══ Text excerpt ══

Equally unsurprisingly, our definition covered more than 85% of foods labeled as fast or fried, as well as sweets and desserts.

Conversely, as one might expect, our definition of hyperpalatability did not apply to whole, fresh foods such as whole, raw, unprocessed fruits, vegetables, meatsfishshellfish, whole grains, nuts, beans, or whole dairy foods (e.g., unsweetened yogurt).

A possible tool for tackling obesity
Our findings could be used in several ways, if research produces enough evidence linking foods meeting our definition of hyperpalatability to overeating, obesity, and adverse obesity-related health outcomes.

First, the FDA could require hyperpalatable foods to be labeled as such. That approach would alert consumers while preserving choice, but would likely meet with stiff resistance from food companies.

═══

● Problem set
A: List the categories of food that, according to the text on hyperpalatable foods, the definition covered at a rate of more than 85%.
B: In the text on hyperpalatable foods, what is the first thing the FDA could require?
C: Extend the text on hyperpalatable foods and obesity from where it stops.

══ Data shown ══

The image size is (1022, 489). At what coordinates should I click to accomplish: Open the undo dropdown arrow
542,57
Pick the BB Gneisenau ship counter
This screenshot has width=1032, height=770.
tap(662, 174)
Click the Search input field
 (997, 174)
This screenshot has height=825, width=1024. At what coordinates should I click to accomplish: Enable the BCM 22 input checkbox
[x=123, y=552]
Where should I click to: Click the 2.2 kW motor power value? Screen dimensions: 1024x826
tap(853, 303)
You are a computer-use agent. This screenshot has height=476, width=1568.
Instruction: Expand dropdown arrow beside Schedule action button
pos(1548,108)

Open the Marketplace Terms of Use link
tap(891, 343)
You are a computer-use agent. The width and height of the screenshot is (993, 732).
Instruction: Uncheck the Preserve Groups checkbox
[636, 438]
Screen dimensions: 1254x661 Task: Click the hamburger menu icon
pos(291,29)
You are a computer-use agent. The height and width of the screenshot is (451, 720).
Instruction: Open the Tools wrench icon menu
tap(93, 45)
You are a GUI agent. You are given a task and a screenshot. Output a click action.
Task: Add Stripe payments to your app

═══

● Task answers
A: Fast foods, fried foods, sweets, desserts

B: The FDA could require hyperpalatable foods to be labeled as such.

C:
The agency also could regulate or limit specific combinations of ingredients to significantly reduce the availability of hyperpalatable foods, although that proposal would likely encounter even greater resistance.

Recent surveys show increased interest among U.S. consumers in making informed food choices, but they often aren’t sure which sources to trust.

Accordingly, our definition of hyperpalatability needs to be backed by more evidence before it is promoted as a tool for improving public health. But as a first step, people can try to avoid foods containing “addictive” combinations and levels of ingredients, such as lots of fat, sugars, refined starches, and/or sodium.

One starting point for people concerned about healthy eating is to base their diets on unprocessed or minimally processed whole foods with few or no added ingredients, such as fresh, unprocessed fruits, vegetables, whole grains, nuts, beans meatsfishshellfish, and whole dairy products.

As journalist and author Michael Pollan wrote in his book Food Rules, “Don’t eat anything your great-grandmother wouldn’t recognize as food.”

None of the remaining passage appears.